Exercise:
The records below are to be output exactly, except for their pictures.

Exercise input:
━━━━━━━━━━

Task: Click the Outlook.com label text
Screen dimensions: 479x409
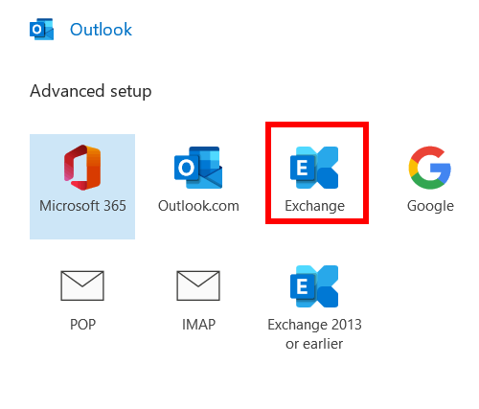Action: pos(198,206)
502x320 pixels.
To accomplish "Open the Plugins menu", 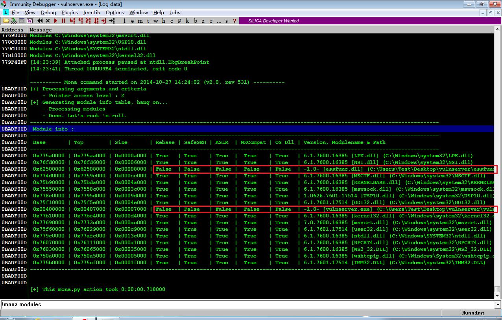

━━━━━━━━━━

Solved problem:
Task: Click the Outlook.com label text
Screen dimensions: 479x409
Action: pos(198,206)
502x320 pixels.
To accomplish "Open the Plugins menu", 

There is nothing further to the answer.